Watson had become chairman of Waddingtons in 1977, a position he held until he retired in 1993. He also oversaw the launch and re-launch of other games including Cluedo, Buccaneer, Go, Scoop and Sorry! as well as the continued production of No 1 playing cards, a legacy from the First World War.

Born in Leeds in 1928, Victor Hugo Watson was one of two sons born to Norman Victor and Ruby Watson. He was educated at Bootham School in York, then Clare College, Cambridge, where David Attenborough was a contemporary. Watson did his National Service in the Royal Engineers, rising to 2nd lieutenant.

In 1951, Watson joined the family-run John Waddington Ltd, which his grandfather, also called Victor Hugo Watson, had acquired when it was a struggling provincial print firm and transformed into a market leader. In 1935 he bought the international rights to Monopoly from Parker Brothers; developed in the US, the game was originally based on Atlantic City.

Watson’s grandfather based the English version on the London streets he saw with his secretary while on a flying visit around the capital in a taxi.

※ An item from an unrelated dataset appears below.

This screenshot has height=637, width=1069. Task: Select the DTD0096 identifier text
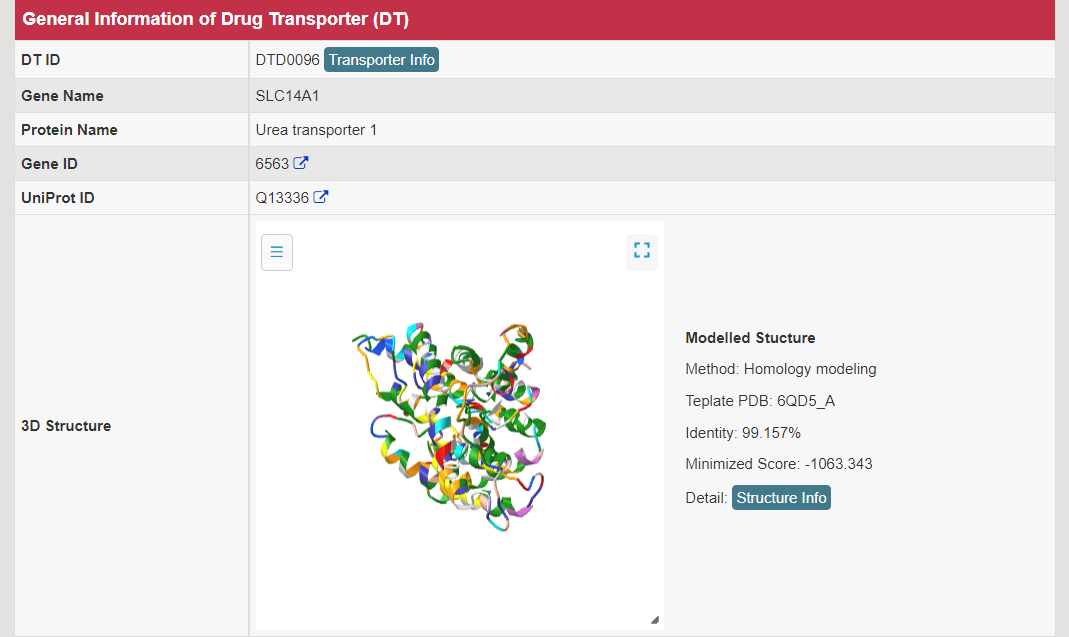tap(287, 60)
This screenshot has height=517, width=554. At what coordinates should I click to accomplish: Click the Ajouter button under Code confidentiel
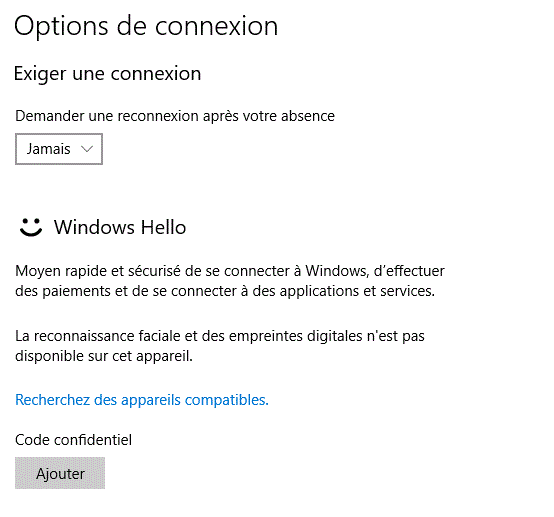coord(60,473)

Watson later explained that there were two minor errors; unlike the other squares on the board, The Angel, Islington is not a street at all, but was named after a coffee house his grandfather had drunk in after his taxi dash; and Marlborough Street should actually have been Great Marlborough Street.

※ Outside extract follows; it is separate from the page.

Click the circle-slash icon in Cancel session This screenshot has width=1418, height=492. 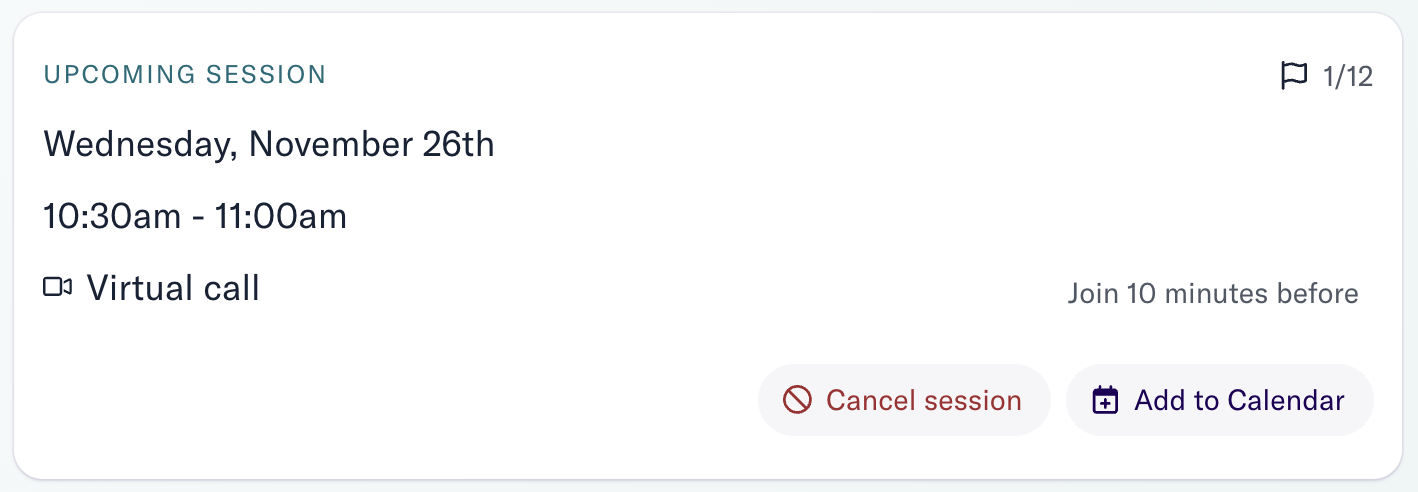point(796,401)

During the War the government and Waddingtons conspired to smuggle maps and messages inside Monopoly sets, chess sets and packs of cards to PoW camps via fake charities, which were allowed to send parcels from families and relief organisations. The maps, printed on silk, along with real money and compasses, equipped PoWs with the information to enable them to make escape attempts.

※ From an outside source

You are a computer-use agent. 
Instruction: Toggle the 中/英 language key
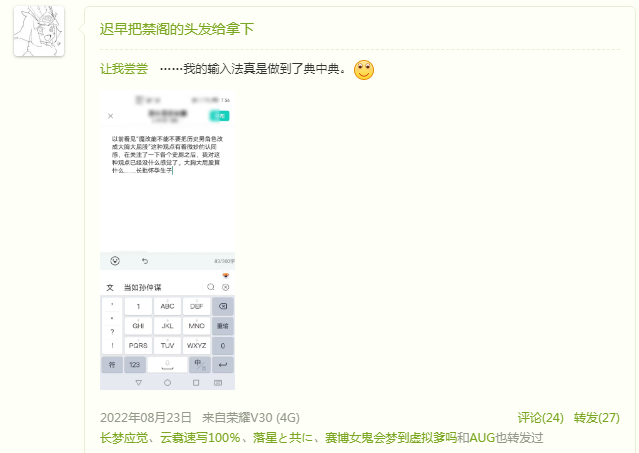coord(200,365)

Watson was a lifelong champion of Yorkshire and his home town, and in 1993 the company produced a 500-set limited edition of Monopoly with the squares named after Leeds locations. It was one of the 10 objects chosen by Leeds museums to represent the city in the A History of the World project.

Following Watson’s retirement Waddingtons’ independence lasted less than a year; the new management sold the games division to Hasbro, which moved it to London. Watson was dismayed. In a £318m deal in 2000 the rest of the company was merged with others to form Communisis, a print and digital marketing business.

Watson became an ambassador for Yorkshire and later became a director of Leeds and Holbeck Building Society and Yorkshire Television and was president and chairman of West Riding Opera. He played a role in moving the Royal Armouries from London to Leeds to help with regeneration and supported the founding of the Leeds International Piano Competition.

In retirement he enjoyed family life and writing, producing and appearing in village pantomimes which included Alice in Blunderland, Aladdin Boots and Robin Hood and his Merry Man. He also did much charity work. In 2008 his book The Waddingtons Story was published, a mixture of archive material and personal recollections; one such was a letter written by Winston Churchill in 1933-34 in which he thanks Waddingtons for a copy of Monopoly, describing it as “most interesting”. He also became a successful after-dinner speaker. With typical modesty, he thought it was because he did not charge a fee.

Victor Watson, businessman and philanthropist: born Leeds 26 September 1928; CBE 1987; married 1952 Sheila May Bryan (two daughters); died Leeds 25 February 2015.